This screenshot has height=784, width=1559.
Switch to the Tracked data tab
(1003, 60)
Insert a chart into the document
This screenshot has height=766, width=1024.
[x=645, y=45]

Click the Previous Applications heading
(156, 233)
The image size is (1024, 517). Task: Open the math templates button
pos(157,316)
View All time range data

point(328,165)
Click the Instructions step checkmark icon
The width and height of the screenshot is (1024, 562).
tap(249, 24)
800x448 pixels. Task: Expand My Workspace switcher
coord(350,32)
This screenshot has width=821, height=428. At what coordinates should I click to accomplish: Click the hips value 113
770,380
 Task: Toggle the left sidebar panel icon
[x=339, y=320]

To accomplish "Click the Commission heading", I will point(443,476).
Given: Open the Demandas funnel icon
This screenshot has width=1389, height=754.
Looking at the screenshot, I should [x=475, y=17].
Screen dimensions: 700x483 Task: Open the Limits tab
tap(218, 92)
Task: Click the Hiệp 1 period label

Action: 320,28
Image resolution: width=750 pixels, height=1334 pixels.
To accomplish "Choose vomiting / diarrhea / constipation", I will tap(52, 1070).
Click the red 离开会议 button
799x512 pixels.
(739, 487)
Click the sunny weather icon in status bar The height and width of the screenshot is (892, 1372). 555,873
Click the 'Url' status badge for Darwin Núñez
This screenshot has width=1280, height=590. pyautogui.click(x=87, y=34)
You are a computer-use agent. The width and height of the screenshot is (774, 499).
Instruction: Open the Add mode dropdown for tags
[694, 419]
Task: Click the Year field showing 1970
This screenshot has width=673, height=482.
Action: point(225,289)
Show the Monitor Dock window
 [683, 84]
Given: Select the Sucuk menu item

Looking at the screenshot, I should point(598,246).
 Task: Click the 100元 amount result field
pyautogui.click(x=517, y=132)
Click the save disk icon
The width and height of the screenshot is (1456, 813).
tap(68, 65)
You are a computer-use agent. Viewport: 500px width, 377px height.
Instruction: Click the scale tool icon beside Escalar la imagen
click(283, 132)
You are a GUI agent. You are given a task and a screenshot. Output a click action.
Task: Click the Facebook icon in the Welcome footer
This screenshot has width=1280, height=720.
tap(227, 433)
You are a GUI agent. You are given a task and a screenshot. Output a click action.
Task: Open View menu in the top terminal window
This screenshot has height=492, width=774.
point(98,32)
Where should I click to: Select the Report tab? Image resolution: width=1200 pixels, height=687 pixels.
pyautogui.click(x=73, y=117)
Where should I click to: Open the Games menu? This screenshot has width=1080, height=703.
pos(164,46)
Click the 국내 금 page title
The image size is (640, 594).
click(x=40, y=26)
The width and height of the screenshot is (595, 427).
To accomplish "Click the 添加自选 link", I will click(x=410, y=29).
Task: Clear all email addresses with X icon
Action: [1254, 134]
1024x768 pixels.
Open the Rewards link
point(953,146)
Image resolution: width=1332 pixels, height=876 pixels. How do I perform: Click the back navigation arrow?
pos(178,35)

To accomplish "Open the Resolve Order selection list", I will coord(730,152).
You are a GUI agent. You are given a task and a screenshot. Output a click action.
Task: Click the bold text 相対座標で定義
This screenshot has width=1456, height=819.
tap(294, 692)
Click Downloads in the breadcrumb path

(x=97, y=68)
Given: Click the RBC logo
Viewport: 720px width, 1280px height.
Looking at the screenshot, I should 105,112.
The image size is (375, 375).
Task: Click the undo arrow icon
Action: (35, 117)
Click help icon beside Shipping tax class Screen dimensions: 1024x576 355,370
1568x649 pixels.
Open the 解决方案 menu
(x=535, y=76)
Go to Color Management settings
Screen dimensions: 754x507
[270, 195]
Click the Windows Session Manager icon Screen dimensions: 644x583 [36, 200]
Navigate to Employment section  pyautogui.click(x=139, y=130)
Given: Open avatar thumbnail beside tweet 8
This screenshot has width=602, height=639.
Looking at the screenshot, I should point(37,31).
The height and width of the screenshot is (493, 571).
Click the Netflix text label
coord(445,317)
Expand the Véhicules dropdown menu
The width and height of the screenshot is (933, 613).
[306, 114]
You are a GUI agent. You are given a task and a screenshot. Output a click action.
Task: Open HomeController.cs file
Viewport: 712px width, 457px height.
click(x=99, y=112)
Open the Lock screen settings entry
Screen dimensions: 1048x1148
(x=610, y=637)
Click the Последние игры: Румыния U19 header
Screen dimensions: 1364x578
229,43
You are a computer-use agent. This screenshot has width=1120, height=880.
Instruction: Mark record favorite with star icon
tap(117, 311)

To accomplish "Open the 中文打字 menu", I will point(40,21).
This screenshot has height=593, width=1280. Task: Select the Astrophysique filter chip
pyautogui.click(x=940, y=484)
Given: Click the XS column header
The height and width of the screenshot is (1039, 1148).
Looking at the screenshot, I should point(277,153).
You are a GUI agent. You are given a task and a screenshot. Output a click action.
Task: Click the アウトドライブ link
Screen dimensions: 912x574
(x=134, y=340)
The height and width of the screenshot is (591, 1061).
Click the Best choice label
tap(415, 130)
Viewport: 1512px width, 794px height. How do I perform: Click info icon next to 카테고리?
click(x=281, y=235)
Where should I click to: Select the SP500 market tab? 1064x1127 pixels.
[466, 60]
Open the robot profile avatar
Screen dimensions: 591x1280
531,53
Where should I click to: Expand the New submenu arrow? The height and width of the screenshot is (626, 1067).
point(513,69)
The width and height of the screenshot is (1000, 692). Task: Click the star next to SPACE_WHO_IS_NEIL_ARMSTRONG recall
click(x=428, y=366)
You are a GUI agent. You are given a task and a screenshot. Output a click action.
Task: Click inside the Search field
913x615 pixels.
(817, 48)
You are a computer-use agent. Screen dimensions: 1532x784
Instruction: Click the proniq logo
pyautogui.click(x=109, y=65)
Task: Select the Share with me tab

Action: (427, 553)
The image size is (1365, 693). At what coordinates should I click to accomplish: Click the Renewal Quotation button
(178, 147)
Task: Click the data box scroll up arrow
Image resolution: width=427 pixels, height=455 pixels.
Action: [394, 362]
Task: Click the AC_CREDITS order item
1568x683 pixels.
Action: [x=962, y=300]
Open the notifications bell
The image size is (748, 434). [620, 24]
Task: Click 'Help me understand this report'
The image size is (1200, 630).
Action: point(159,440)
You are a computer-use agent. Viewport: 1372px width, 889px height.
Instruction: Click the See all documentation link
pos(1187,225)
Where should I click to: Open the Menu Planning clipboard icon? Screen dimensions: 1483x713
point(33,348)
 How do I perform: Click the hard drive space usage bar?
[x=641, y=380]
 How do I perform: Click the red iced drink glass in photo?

## TASK BRIEF:
With the line holding "913x615 pixels." as the first and the line holding "Task: Click 'Help me understand this report'" as the last, please transcribe exactly the lines of the material above in that range and nothing else.

## ANSWER SECTION:
913x615 pixels.
(817, 48)
You are a computer-use agent. Screen dimensions: 1532x784
Instruction: Click the proniq logo
pyautogui.click(x=109, y=65)
Task: Select the Share with me tab

Action: (427, 553)
The image size is (1365, 693). At what coordinates should I click to accomplish: Click the Renewal Quotation button
(178, 147)
Task: Click the data box scroll up arrow
Image resolution: width=427 pixels, height=455 pixels.
Action: [394, 362]
Task: Click the AC_CREDITS order item
1568x683 pixels.
Action: [x=962, y=300]
Open the notifications bell
The image size is (748, 434). [620, 24]
Task: Click 'Help me understand this report'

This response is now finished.